En exil, l’opposition est surtout dominée par les Frères musulmans, pour plusieurs raisons. D’abord, ils constituent la principale victime du pouvoir ; en outre, c’était le mouvement comptant le plus grand nombre de sympathisants et la principale force d’opposition au pouvoir en Égypte sous Moubarak. Enfin, cette organisation dispose de relais dans différents pays, et ces liens transnationaux lui donnent les moyens de survivre à la répression. Les Frères y sont parvenus jusqu’à un certain point. Mais aujourd’hui, ils existent essentiellement depuis l’exil, à Istanbul, au Qatar et dans une certaine mesure en Europe et aux États-Unis. Ils ont des chaînes qui émettent sur Internet, des sites, parfois des médias qui leur sont proches. Ils essaient de garder l’espoir d’un retour, mais eux-mêmes ne semblent plus y croire réellement. Au départ, l’hypothèse d’un retour en Égypte était plausible, les Frères pensaient que la dynamique de Sissi allait s’enrayer. Après six ans, on ressent une certaine fatigue de cette opposition qui voit le régime se consolider, et qui a du mal à concevoir comment peser sur les équilibres internes.

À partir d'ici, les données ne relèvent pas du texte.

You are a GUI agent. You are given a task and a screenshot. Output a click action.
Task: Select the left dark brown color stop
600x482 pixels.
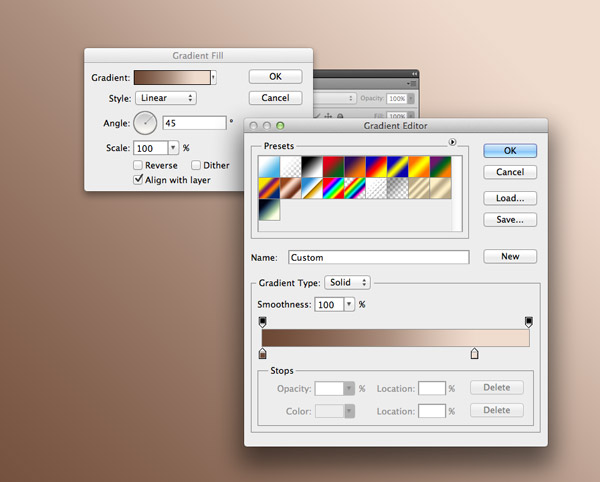(x=263, y=353)
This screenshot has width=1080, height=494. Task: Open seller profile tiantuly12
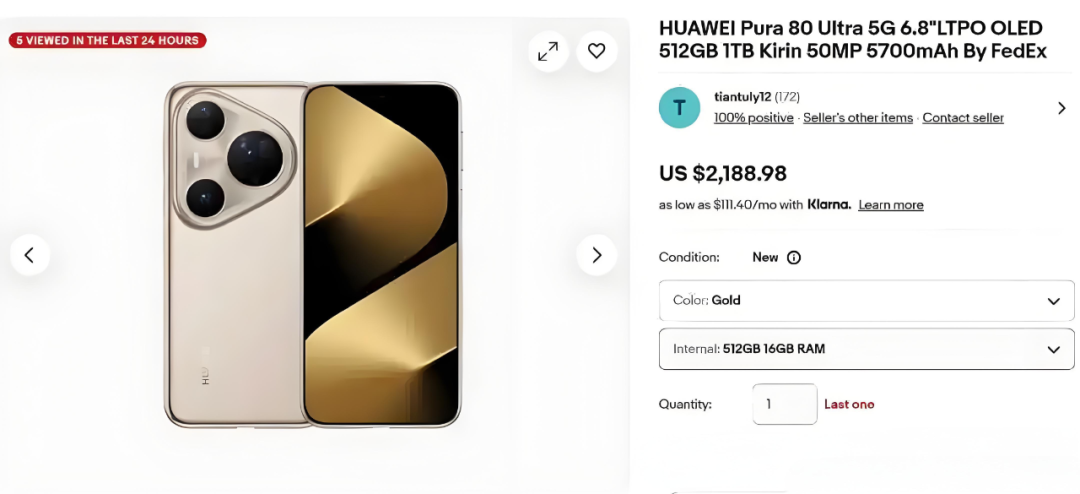coord(743,97)
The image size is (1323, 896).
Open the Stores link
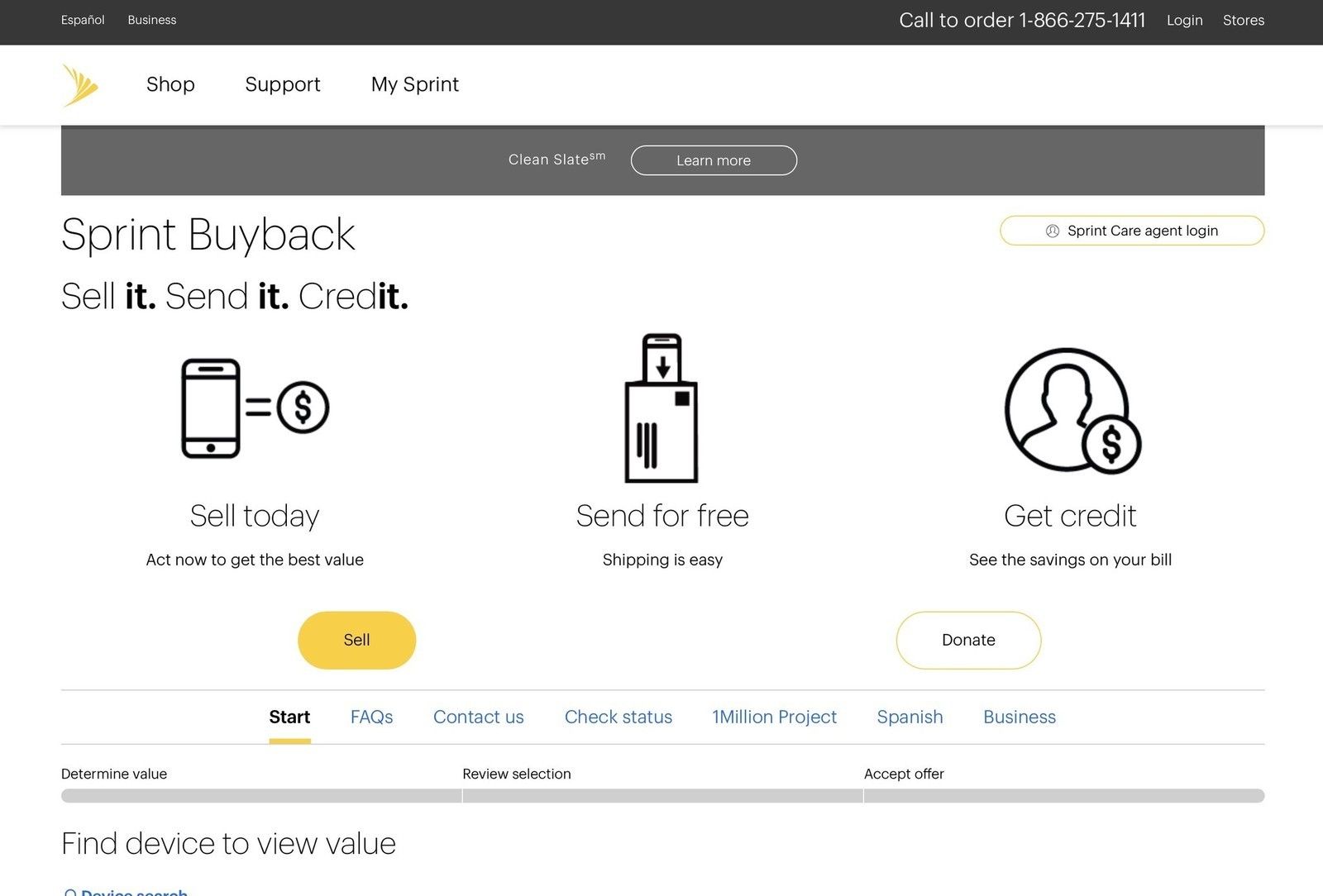pos(1244,20)
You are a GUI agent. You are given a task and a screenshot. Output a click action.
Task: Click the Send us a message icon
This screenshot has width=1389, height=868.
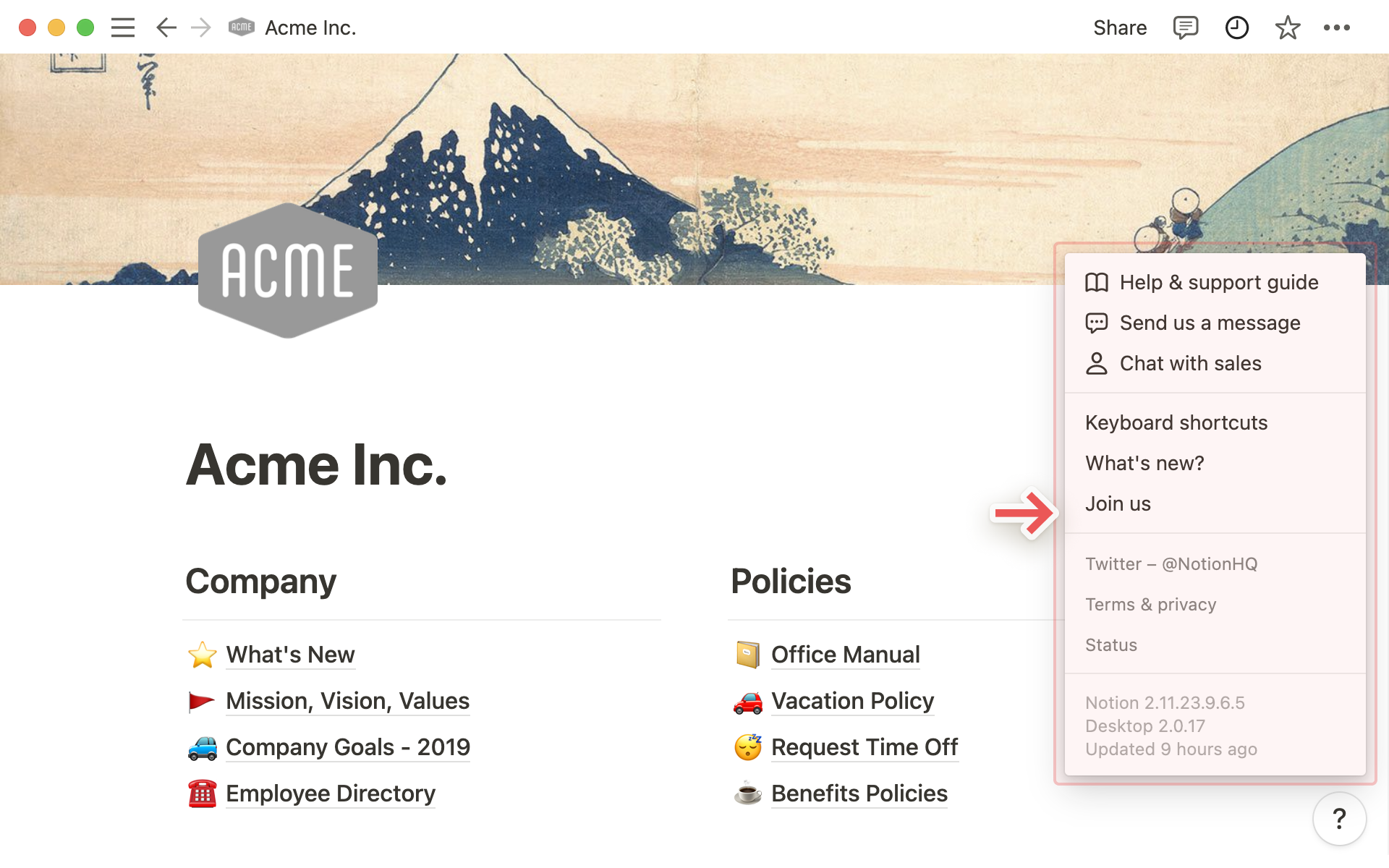point(1095,322)
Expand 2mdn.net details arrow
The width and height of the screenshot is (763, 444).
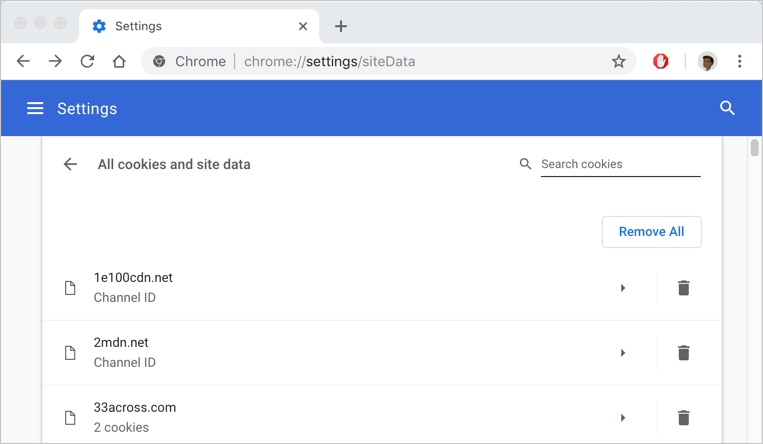(623, 353)
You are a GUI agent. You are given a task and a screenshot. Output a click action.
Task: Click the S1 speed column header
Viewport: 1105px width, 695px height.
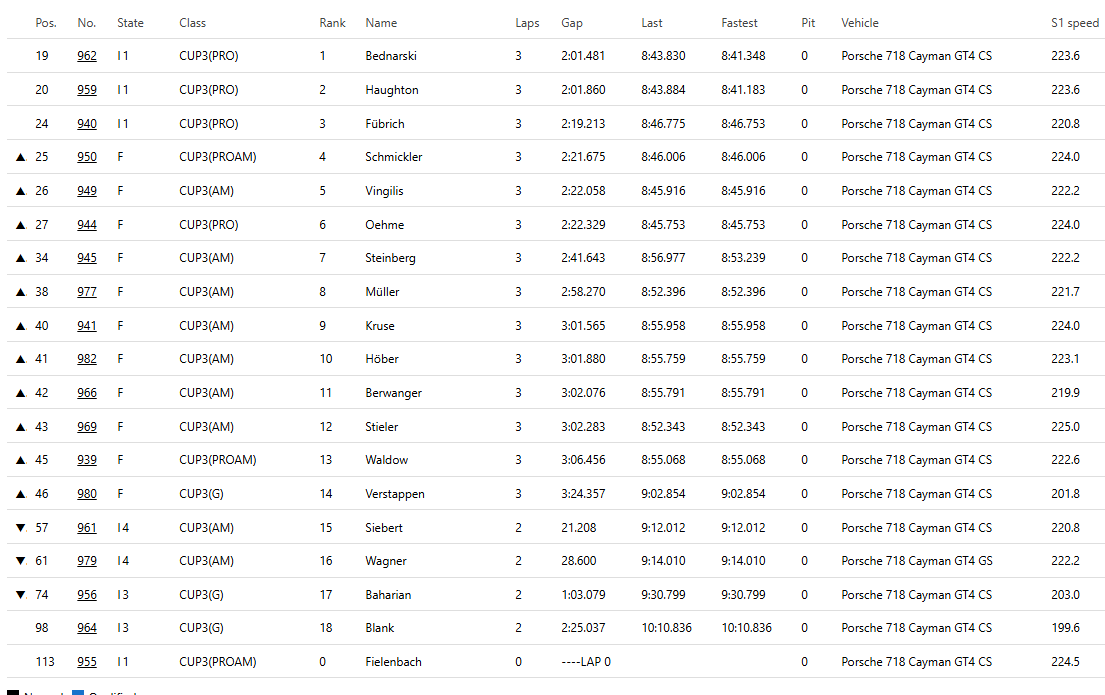[x=1075, y=23]
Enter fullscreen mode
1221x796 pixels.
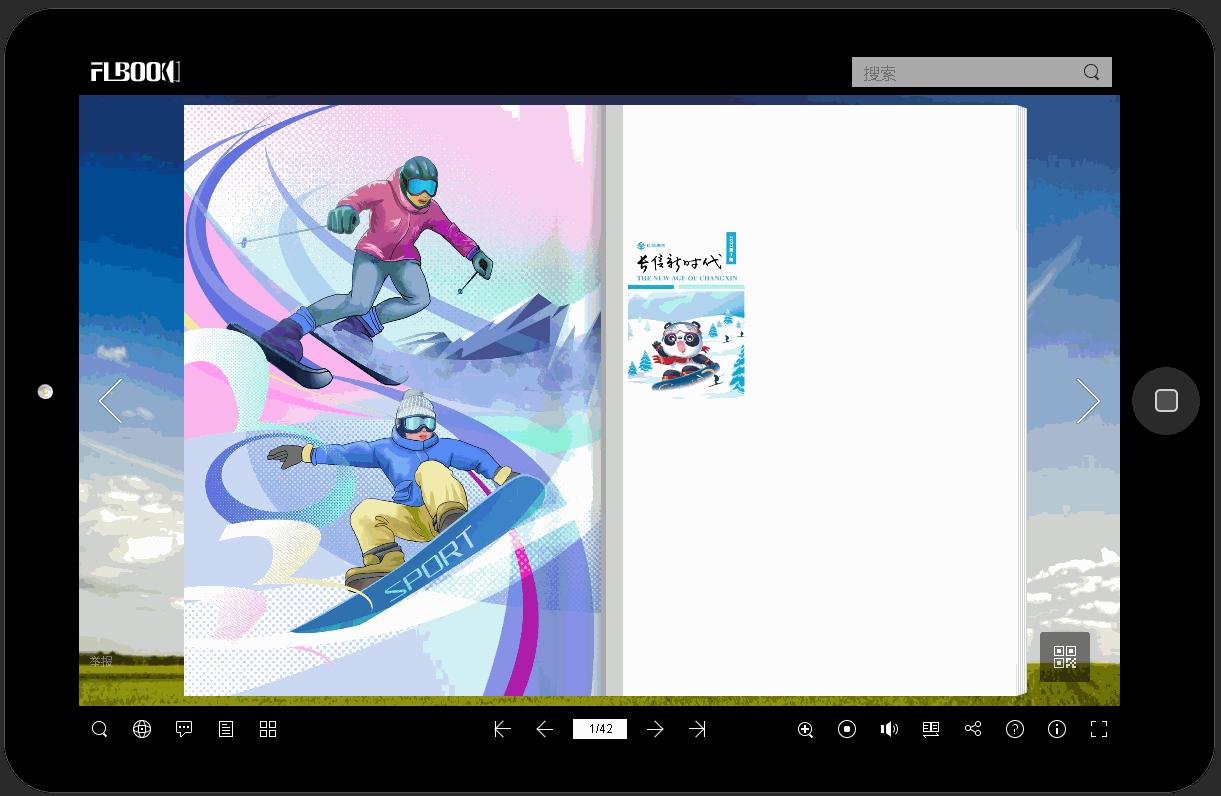pos(1099,729)
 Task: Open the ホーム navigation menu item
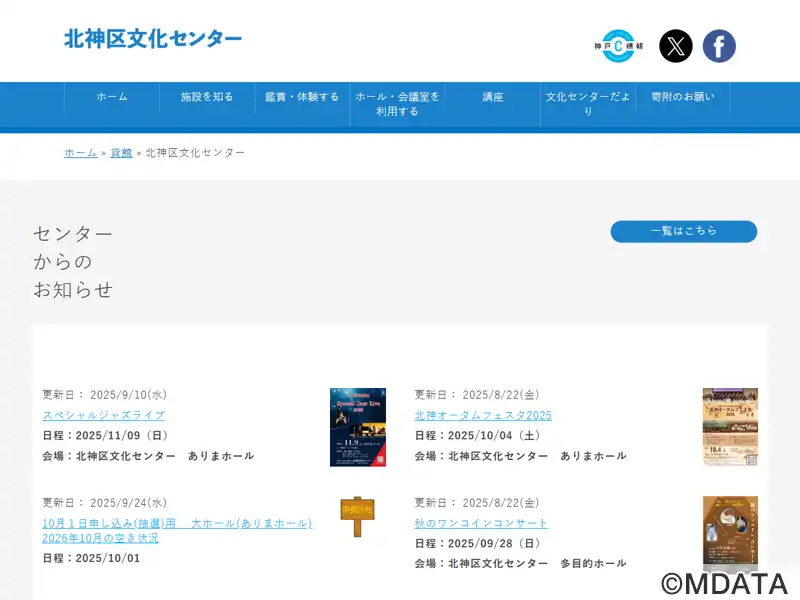point(112,97)
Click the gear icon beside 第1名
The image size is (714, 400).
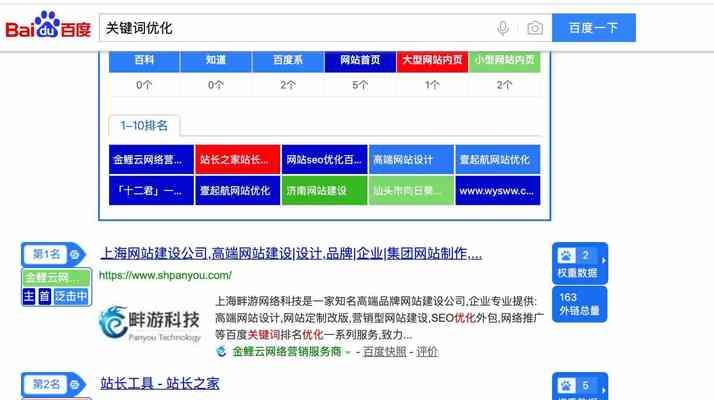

On assiste donc à une forme de démobilisation très claire. D’ailleurs, l’opposition en exil a tendance à s’y fixer et à écarter la possibilité d’un retour dans les années à venir en Égypte.
Le régime a fait de la lutte contre le terrorisme son mantra, en Égypte comme à l’international. Cette catégorie est utile puisqu’elle permet d’amalgamer tout le monde : « terroristes » caractérise dans le discours officiel égyptien une série d’acteurs allant des Frères musulmans, classés organisation terroriste à la fin de l’année 2013, jusqu’à Daech, en passant aussi par tout opposant que l’on a besoin d’arrêter (à commencer par ce qu’il reste des révolutionnaires de 2011). « Terroriste » est devenu le terme fourre-tout utilisé pour qualifier toute forme d’opposition. En même temps, Sissi en a fait son slogan, c’est ainsi qu’il a bâti sa légitimité auprès de la population, en sous-tendant le tout d’un discours ultranationaliste qui consiste essentiellement à présenter l’Égypte comme victime d’un complot international dont 2011 serait l’apogée – complot dont l’identité des participants change selon les moments : les Frères musulmans, le Qatar, la Turquie, parfois les États-Unis, l’Europe, ou Israël… Encore une fois, le pouvoir produit une rhétorique paranoïaque consistant à dire que le terrorisme est la persistance de ce complot, contre lequel l’État – et donc l’armée – protège la nation.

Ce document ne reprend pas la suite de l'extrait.